It hasn't even been 2 full weeks since the last wedding I attended. Yet, the bride and groom are having second thoughts...and fights...and giving ultimatums. The groom's mom has already told him he can have a room at her place if it doesn't work out. Did I mention this is his 3rd trip down the aisle? Did I mention that his mom, on their wedding day, told me she was still waiting on Mr. Free and I to take that trip? And did I mention that I told her we were already married, but that we'd have a ceremony for the public to witness at a later date? Did I tell you she appeared totally confused by what I meant? Not her fault, she's a lovely lady whom I really like, but like most, she's grossly confused about what marriage is.
But anyway, back to the newlyweds...
On their honeymoon, they got into a huge altercation. Personal property was destroyed. Why? Oh, I don't know, but somehow they agreed that they would just go their separate ways for an evening. Let me repeat that in further detail. On their 3 day honeymoon, they agreed they would go their separate ways for an evening out on the town. Did I mention in my last post that she is a missionary at her church? Anyway, the agreement was that she'd enjoy the company of some exotic caribbean men and he'd do whatever it is that newly married men who aren't devoted to Christ do when their wives give them a few hours of freedom while she soaks in the sights of the caribbean chocolate. Somehow, this agreement led to women flocking all over him while he was alone (one even gave him the key to her room) and when he and wifey reunited, a HUGE argument ensued. Crazy, I know. But they're married, folks. It's official. Preacher, witnesses, certificate, the whole shabang. I saw the very conservative, Christian pastor "pronounce" them husband and wife (as though he'd actually been given the heavenly authority to do so) with my own eyes. They both even signed a marriage certificate (even though the groom signed with a last name that isn't legally his, just as he'd done with one of his two previous wives).
Now, back at home, he's moved in with her, but she won't give him a key to the house. She also sleeps fully clothed on the opposite side of the bed. He has given her 30 days notice to either shape up or he's shipping out.
Of course, I know that most newlyweds go through their adjustment issues and that most are not nearly as severe, but I didn't make this up. This is 100%, unadulterated drama (even though I've left some of the more sordid details out). And, while I don't take pleasure in detailing this, I do so to point out that all that's legal is not marriage.
Yes, I have an agenda. It's a personal one and I own it.
I contrast real-life stories like this one to prove my own little truth even if no one else is listening.
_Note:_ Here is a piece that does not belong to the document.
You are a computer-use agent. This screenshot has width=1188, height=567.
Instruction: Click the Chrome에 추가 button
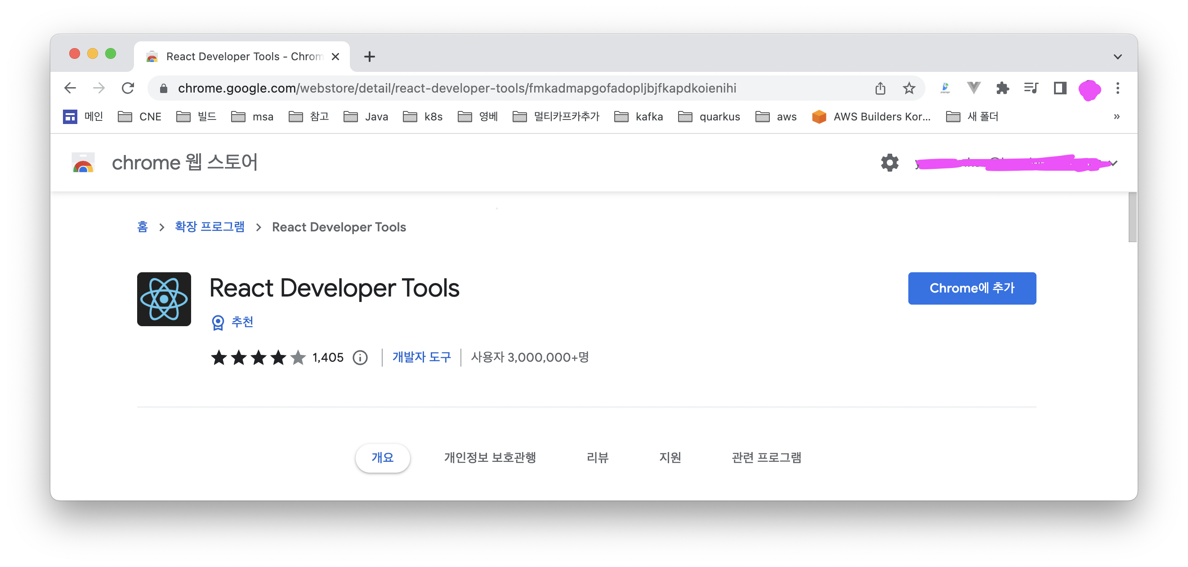[972, 288]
For many, many years Mr. Free and I have been shunned, lectured, rebuked and our relationship belittled all because we don't have that little, meaningless thing called a marriage license. The strength of our union is ignored. The bond between us unrecognizable to most as a marriage, because we don't allow the State to validate what we believe only the Almighty has authority over. So, couples like this get all of the respect and reputation of marriage by our well-meaning Christian family and friends, even though their relationships in no way mimic the actual meaning and description of marriage as prescribed by the bible that Mr. Free and I endeavor to live each and every day for the rest of our lives together.
Am I bitter, no. I used to be, but now that I understand the brainwashing that our Christian, legal and social traditions (and that's all it amounts to...tradition) has done to my loved ones, I can't be upset. I am, however, passionate about my beliefs. And, as long as situations like this arise, I'm not gloating about the demise of someone else's relationship, but I will use it to compare and contrast my own until others begin to see the hypocrisy in seeing legal marriage, by itself, the end all and the be all of the institution.
I may be shouting from the rooftops in a ghost town, but at least I'm getting it off my chest.